Triforium

The triforium is a transition in the high wall of late Romanesque, but mainly Gothic basilicas, which is only open to the nave towards. It forms a middle floor between the arcades on the ground floor and the clerestory, the window area of the nave. Is the triforium not designed as a walkway, but hidden up the masonry wall as merely outline, one speaks of a Blendtriforium.

Word Meaning

The often claimed derivation of the term from the Latin tri - ( three - ) and foris ( door opening ) in the sense of " triple opening " is probably wrong, since the first use of " triforium " in the report of the medieval monk Gervase on the reconstruction of the Cathedral of Canterbury from 1185 refers to a walkway without triple openings. It is therefore proposed as a likely a derivative of the medieval Anglo- Latin term for " broken " arts and crafts or emergence as an English- Latin coinage thoroughfarum ( " passage "). In the present use of the word is in any case not linked to the presence of triple openings.

Function

The triforium is essentially a style element that has its origin in the fact that behind the original pitch roofs of the aisles are and thus not enough the windows of the clerestory to the arcades. It avoids that it generates an unstructured surface, and serves as the sculptural enrichment, less a practical purpose (function as a running gear).

History

An important precursor of the triforium was born in 1140 in the cathedral of Sens ( France). For the first time the real triforium occurred probably in the cathedral of Noyon (France) in 1150 in appearance - but in a characteristic of the early Gothic four divided wall elevation ( Soissons, Laon, etc.). Since the start of construction of the new nave of Chartres Cathedral sat down after the year 1190 in almost all Kathedralneubauten the classic three-piece wall elevation of the Gothic ( arcade zone, triforium, clerestory ) by.
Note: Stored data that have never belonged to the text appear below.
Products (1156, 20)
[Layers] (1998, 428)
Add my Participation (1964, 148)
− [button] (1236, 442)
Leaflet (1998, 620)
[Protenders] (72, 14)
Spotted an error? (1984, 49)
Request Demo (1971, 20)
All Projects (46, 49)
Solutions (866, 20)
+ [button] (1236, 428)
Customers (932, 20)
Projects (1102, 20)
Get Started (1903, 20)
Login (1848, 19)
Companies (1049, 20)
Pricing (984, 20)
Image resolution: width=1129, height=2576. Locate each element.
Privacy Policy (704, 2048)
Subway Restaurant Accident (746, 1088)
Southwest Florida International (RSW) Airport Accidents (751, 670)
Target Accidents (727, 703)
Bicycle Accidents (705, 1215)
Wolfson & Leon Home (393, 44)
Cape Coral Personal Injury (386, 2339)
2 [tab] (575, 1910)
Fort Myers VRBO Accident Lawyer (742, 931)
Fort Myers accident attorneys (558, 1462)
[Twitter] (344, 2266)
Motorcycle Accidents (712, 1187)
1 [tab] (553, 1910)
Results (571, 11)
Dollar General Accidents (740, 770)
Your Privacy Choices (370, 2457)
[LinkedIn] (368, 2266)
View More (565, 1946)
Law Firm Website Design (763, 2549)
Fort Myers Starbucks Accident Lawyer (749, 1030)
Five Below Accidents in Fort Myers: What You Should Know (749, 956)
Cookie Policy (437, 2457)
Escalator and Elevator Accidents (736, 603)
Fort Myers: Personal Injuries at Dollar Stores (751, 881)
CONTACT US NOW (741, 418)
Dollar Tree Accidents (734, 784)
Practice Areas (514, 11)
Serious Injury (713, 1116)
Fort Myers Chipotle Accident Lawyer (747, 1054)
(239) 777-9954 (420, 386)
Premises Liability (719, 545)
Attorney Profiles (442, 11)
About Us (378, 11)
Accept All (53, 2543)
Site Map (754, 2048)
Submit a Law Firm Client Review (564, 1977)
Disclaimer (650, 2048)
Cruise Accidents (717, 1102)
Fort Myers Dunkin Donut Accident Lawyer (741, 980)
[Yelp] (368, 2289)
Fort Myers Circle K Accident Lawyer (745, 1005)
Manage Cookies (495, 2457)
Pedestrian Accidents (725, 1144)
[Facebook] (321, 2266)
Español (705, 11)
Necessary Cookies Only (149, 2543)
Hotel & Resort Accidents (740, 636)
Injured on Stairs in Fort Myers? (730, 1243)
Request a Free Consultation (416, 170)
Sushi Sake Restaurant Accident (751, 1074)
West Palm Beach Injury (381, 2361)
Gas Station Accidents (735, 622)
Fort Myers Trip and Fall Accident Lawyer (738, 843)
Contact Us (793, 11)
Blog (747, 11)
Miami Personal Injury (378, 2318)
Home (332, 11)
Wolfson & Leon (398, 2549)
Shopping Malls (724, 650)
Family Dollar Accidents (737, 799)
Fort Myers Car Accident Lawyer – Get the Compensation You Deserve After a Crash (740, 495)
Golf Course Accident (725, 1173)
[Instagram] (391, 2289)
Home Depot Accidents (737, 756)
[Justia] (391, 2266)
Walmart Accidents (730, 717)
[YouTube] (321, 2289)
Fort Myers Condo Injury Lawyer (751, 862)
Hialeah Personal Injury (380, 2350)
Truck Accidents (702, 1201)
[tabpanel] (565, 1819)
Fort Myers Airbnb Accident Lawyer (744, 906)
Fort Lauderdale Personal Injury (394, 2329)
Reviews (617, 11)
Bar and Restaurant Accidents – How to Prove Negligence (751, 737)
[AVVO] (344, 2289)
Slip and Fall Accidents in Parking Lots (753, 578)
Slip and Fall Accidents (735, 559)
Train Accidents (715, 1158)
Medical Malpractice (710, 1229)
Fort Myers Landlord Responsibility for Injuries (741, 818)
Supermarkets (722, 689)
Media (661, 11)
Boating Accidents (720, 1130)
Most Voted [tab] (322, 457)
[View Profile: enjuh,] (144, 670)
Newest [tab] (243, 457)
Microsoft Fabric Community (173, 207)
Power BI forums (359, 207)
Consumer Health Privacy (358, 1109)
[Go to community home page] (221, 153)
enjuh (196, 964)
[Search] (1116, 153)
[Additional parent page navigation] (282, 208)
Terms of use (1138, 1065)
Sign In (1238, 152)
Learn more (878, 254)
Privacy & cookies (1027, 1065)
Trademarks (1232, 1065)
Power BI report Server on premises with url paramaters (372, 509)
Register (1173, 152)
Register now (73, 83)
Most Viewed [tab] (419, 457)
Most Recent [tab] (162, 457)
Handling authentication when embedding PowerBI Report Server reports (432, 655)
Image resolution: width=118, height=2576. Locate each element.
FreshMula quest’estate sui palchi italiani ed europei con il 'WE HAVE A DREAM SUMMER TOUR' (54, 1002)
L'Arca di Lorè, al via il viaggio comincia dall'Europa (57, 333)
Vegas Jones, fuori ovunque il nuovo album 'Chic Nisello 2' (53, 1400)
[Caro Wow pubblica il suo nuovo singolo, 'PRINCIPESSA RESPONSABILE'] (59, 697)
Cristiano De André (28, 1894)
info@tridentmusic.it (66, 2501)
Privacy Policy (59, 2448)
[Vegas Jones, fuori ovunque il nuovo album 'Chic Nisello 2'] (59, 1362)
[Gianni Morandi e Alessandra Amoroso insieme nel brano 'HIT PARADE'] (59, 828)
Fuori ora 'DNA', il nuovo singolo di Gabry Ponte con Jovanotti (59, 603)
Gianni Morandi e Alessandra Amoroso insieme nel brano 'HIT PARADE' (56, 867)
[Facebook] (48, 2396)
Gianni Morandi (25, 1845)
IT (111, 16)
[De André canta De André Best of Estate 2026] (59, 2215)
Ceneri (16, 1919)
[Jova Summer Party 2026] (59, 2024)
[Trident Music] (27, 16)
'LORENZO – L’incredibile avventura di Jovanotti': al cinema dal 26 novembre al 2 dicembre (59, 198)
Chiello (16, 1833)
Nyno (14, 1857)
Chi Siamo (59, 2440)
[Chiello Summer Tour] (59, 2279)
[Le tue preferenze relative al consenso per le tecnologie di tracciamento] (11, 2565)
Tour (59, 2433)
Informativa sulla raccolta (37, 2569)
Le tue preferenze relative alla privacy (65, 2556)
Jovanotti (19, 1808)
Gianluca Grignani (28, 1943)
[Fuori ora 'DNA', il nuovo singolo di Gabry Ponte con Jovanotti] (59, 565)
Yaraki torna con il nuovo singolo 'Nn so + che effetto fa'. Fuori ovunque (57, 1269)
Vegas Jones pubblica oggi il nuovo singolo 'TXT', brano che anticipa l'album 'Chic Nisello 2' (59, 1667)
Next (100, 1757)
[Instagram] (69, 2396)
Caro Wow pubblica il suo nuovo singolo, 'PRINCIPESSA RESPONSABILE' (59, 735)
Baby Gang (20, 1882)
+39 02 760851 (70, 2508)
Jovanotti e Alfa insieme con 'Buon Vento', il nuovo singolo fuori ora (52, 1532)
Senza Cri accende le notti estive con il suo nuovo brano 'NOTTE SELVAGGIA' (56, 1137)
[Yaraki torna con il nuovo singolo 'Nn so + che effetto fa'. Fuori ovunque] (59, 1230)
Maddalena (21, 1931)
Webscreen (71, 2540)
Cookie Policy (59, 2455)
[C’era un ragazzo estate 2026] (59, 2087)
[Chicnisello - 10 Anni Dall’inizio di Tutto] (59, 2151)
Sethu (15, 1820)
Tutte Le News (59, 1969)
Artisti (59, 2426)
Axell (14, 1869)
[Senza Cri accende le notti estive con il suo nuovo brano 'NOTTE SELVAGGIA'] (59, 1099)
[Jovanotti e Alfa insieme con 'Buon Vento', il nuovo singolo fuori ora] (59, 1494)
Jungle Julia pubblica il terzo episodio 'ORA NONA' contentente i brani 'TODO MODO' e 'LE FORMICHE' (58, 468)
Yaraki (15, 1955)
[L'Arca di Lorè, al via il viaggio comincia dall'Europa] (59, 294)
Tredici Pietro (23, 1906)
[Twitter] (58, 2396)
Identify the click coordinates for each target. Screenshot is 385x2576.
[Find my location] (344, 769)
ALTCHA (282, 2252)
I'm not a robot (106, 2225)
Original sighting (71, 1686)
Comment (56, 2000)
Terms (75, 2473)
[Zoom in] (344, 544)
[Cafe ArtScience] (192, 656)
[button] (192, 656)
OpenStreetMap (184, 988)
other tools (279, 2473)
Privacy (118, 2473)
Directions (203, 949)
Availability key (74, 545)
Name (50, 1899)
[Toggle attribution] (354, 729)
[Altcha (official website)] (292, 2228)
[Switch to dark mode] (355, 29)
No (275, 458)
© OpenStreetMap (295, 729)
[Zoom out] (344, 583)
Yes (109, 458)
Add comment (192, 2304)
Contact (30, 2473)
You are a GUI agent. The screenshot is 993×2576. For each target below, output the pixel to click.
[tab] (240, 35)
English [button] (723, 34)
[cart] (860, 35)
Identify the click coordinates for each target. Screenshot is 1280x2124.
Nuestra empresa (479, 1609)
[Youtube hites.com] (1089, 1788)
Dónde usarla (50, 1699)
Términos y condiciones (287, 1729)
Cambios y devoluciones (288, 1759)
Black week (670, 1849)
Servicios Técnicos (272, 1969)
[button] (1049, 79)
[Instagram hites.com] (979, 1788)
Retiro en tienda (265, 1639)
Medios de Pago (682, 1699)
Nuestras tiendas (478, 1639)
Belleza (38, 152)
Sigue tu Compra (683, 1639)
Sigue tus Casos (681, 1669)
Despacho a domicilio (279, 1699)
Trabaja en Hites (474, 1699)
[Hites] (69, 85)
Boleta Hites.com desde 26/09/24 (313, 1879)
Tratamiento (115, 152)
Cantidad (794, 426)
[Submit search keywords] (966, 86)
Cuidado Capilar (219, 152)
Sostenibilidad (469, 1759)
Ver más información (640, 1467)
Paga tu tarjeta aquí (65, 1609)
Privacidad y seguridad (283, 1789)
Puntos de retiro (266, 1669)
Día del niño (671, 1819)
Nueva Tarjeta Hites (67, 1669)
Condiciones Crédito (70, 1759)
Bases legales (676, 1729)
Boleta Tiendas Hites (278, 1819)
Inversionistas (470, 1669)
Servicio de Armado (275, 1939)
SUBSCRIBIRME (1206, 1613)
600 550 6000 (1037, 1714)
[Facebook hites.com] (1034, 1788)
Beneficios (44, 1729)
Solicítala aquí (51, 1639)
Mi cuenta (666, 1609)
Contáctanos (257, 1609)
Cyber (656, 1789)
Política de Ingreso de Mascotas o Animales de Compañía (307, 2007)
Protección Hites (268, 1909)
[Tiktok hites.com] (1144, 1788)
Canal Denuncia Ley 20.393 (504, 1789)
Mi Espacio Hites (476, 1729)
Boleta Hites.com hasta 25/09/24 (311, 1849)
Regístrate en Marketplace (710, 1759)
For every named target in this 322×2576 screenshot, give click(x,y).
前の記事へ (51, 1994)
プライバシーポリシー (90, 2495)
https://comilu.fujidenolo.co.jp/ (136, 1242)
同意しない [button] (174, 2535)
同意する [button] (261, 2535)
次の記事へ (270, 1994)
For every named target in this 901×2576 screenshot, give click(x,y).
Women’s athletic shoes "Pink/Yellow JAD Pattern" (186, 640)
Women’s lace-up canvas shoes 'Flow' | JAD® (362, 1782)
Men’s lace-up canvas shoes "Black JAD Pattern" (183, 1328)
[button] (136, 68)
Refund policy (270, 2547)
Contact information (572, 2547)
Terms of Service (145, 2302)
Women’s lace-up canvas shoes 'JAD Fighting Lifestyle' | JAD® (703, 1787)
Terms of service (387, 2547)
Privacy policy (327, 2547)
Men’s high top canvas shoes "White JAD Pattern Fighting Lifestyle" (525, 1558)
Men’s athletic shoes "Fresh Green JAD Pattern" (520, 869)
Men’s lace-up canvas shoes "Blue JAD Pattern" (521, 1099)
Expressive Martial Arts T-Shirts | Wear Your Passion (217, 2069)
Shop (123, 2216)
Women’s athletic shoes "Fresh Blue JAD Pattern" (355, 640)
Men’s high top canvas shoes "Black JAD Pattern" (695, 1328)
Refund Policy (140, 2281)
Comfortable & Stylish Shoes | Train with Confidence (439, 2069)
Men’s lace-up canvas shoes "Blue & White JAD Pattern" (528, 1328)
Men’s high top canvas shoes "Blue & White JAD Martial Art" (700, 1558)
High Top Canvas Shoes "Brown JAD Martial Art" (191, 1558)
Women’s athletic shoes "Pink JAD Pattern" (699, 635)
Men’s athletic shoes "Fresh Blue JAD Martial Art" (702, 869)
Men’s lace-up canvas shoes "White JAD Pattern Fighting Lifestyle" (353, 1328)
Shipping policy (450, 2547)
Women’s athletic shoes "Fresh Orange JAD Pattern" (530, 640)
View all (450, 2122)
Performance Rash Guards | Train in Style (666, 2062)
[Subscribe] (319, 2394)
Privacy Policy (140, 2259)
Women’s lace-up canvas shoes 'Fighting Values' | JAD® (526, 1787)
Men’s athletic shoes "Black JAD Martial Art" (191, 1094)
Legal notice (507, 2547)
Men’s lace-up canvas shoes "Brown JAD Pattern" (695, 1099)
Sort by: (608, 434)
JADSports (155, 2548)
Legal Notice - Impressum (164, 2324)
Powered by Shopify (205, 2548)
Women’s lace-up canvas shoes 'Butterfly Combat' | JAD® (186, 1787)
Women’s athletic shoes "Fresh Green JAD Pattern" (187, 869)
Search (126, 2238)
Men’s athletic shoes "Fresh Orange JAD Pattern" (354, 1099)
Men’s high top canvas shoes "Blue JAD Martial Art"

In the development of Gothic architecture you designed other roof forms for the aisle, to avoid any windowless zone. Either received the aisle a gable roof or every yoke of aisle or yoke - pair with double aisles, a separate hood as a hipped roof. Thus, the triforium was provided with windows and almost the entire wall surface was carried thins. This makes the triforium had indeed lost its original function, but was retained as a structural element for a long time. In some late Gothic churches, however, it disappeared completely; the top and clerestory was then run down to the arcade zone, so that the classic three-piece wall elevation of the Gothic was now reduced to a two-part.